By Anand Venigalla
Staff Writer
Assistant Professor Shawn Welnak of the philosophy department in his office at Winnick House. Welnak is uncovering an answer to the question, “What is liberal education?” and how is it related to the human being, the city, political life, and the cosmos?
The Pioneer (TP): Where do you hope to go with your work on what liberal education is, in terms of creating something specific and in terms of trying to gain more insight on the question?
Shawn Welnak (SW): I hope to help recover an older, pre-Enlightenment view of liberal education and do my part in re-establishing establishing that view in academia.
TP: What is that better view?
SW: The life of the mind is higher than the life of action.
TP: At what moment did you discover your love of philosophy?
SW: That would be my fifth semester in college.
TP: Why were you attracted to philosophy?
SW: It was the only field that attempted to ask “Why” about everything. My philosophy teacher was the first professor who when I asked, “Why I should I bother learning about it?” tried to give me an answer. To him it was a worthy question.
TP: What was the first philosophy book you read?
SW: The first thing that attracted me was Thomas Hobbes’ Leviathan.
TP: Why that book?
SW: Because he seemed to understand what everyone in their idealism ignored: the self-interested character of man. Like everyone around—professors, society, people in general.
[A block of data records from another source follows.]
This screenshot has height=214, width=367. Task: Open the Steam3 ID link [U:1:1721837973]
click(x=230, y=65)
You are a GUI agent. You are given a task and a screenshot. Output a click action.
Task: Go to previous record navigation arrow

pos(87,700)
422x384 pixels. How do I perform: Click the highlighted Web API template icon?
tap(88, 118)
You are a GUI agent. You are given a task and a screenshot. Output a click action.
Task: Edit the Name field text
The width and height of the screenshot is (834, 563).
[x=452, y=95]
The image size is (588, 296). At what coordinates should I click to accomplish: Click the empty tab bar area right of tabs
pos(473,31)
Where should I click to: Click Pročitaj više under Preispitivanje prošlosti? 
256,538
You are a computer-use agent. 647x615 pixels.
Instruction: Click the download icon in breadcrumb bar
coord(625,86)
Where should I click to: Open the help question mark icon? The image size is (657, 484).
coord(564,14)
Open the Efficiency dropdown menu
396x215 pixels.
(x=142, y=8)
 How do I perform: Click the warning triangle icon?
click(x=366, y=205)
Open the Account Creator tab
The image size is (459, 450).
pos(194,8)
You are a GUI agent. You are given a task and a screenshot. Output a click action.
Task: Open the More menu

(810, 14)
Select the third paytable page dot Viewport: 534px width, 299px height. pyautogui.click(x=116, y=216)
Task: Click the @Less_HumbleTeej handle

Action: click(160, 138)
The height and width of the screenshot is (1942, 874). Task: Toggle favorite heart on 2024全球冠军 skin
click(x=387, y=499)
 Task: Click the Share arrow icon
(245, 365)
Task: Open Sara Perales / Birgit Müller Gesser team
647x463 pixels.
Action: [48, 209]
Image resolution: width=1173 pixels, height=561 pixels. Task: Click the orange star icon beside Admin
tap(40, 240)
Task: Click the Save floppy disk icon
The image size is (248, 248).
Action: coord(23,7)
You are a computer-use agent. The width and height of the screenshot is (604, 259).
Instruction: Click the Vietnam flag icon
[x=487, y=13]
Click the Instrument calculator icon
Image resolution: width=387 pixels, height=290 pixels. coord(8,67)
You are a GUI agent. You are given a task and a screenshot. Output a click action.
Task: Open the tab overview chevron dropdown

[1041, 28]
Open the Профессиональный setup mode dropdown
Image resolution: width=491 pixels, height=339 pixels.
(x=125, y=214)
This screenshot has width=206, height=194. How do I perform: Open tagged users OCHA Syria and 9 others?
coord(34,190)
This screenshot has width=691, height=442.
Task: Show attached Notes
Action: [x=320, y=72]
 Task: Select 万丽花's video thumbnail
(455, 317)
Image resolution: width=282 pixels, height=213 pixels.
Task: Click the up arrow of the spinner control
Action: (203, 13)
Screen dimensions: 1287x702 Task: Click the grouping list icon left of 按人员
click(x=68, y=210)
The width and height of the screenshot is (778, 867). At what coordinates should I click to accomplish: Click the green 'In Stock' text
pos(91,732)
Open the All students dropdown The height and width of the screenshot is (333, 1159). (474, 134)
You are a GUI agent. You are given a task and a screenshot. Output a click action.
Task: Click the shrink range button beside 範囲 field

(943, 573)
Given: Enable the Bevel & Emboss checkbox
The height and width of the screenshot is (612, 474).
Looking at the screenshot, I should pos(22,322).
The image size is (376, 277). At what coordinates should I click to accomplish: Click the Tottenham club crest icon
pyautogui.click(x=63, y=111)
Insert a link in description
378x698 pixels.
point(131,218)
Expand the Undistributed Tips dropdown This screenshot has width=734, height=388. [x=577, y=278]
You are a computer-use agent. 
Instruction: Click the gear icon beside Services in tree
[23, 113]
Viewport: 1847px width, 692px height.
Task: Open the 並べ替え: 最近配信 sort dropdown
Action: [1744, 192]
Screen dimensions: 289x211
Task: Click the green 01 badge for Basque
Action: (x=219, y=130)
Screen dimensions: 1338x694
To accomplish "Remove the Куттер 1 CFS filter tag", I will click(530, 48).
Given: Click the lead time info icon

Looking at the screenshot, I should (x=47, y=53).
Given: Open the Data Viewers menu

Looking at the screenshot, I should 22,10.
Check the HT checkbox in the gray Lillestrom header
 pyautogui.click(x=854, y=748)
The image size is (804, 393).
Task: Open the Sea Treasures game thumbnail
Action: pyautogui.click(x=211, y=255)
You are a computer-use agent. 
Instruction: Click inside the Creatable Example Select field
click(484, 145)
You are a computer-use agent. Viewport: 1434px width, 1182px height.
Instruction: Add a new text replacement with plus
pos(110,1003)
It was one of the first books I read in philosophy.
Welnak also shared an admiration for Aristotle, who, he said, shares with Hobbes “the same understanding of man as a self-interested being,” but offers a more hopeful route for mankind, “That it could transcend itself into love of friends. He solves the problems that Hobbes takes up about man’s self-interested character with friendship.”
TP: What do you think can be learned from philosophy?
SW: Self-knowledge. Humility. What they don’t know. Awareness of the limits of knowledge.
TP: What do you think is the main problem in society?
SW: Globalism. The idea of world government, and the loss of understanding of citizenship. “Global citizen” is a contradiction in terms.
TP: What are you concerned is the greatest problem among students?
SW: The lack of wonder in, and their souls. This is a critique of modernity, ultimately. The Enlightenment, insofar as it told us we could radically think for ourselves has brought us deeper into the cave, that is to say, we have become less aware of our ignorance.
“Our certitude,” Welnak said, “is our greatest problem. Thinking we know what we don’t know is the problem the West faces.”
TP: What book do you recommend that most people don’t know of, or don’t often read?
SW: The Nichomachean Ethics, the most important book ever written.
TP: What advice do you have for students who want to be better learners?
SW: I think that anytime we disagree with an author of the greatest caliber, we need to assume that we are wrong, not them. We ought to assume that they are right, and we are wrong, and learn how they are right, and try to understand how we could be wrong.